# Solved: Mozilla firefox Not Working



## bigstev (Sep 18, 2007)

hey everyone

My mozilla firefox isn't working anymore. When i open it up instead of going to google it displays a blank page or this http://i164.photobucket.com/albums/u31/stevanator54/mozzila.jpg

I have checked my firewall(zonealarm) and it is still letting it through. Can someone please help me

Thanks in advance Bigstev


----------



## Athan (Jun 13, 2007)

can you open google through any other browser ? Like IE or opera ??

~a


----------



## bigstev (Sep 18, 2007)

i can use IE to search the net but mozilla wont open any sites


----------



## Athan (Jun 13, 2007)

In Mozilla Firefox please navigate to :
Tools > Options > Advanced > Network tab

Under the connection option click on settings !!
What is the " Configure Proxies to access the internet" set to ?

~a


----------



## hewee (Oct 26, 2001)

Do you have a firewall and have you given firefox rights to get out.


----------



## bigstev (Sep 18, 2007)

thanks for all your help but i have fixed the problem myself


----------



## hewee (Oct 26, 2001)

Good to hear it is fixed. What did you do to fix it?

You can click on the thread tools link above and mark the thread solved too.


----------



## loosecontrol (Oct 16, 2007)

Hi bigstev

Brother i am facing the same problem.My firefox isn't opening any page.Please post the solution


----------



## UltimateToronto (Oct 19, 2007)

Tools>Options>Advanced>Connections>Settings

Then select "direct connection to the internet". Hit okay, and you're laughing.


----------



## bigstev (Sep 18, 2007)

thats what i did cant believe i missed it when i first checked it i feel stupid now


----------



## mrrjclarke (Oct 15, 2007)

I have the same problem but I checked against what you guys have done, only to find that mine was already set as yours was.


----------



## aldelvalle (Aug 26, 2008)

I have the same problem checked as everyone suggested but my pages display "Connection Interrupted













The connection to the server was reset while the page was loading.







The network link was interrupted while negotiating a connection. Please try again


----------

....................

Problem
Summarize the Firefox thread above in three sentences.

Source material
....................

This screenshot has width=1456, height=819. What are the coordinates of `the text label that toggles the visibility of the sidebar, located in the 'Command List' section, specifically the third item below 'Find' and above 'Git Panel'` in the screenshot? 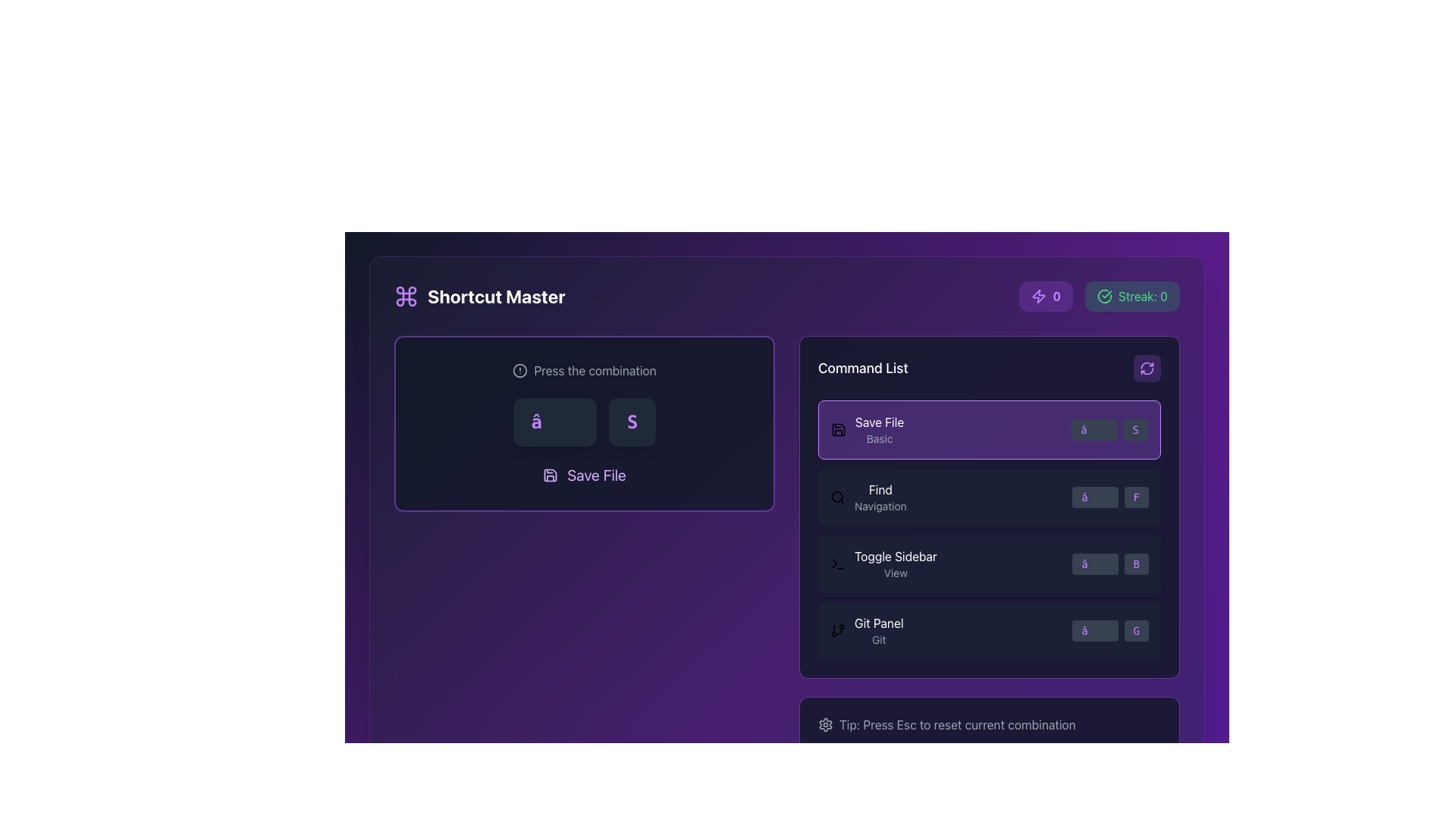 It's located at (896, 564).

....................

Result of this task
A user reports that Firefox no longer opens any sites and shows a blank page instead of Google, even though the ZoneAlarm firewall still lets it through and Internet Explorer works. Helpers ask about the proxy setting and firewall rights, and the original poster later confirms that the fix was choosing "direct connection to the internet" under Tools > Options > Advanced > Connections > Settings. Two later posters describe the same problem despite having matching settings, and one of them gets a "Connection Interrupted" error.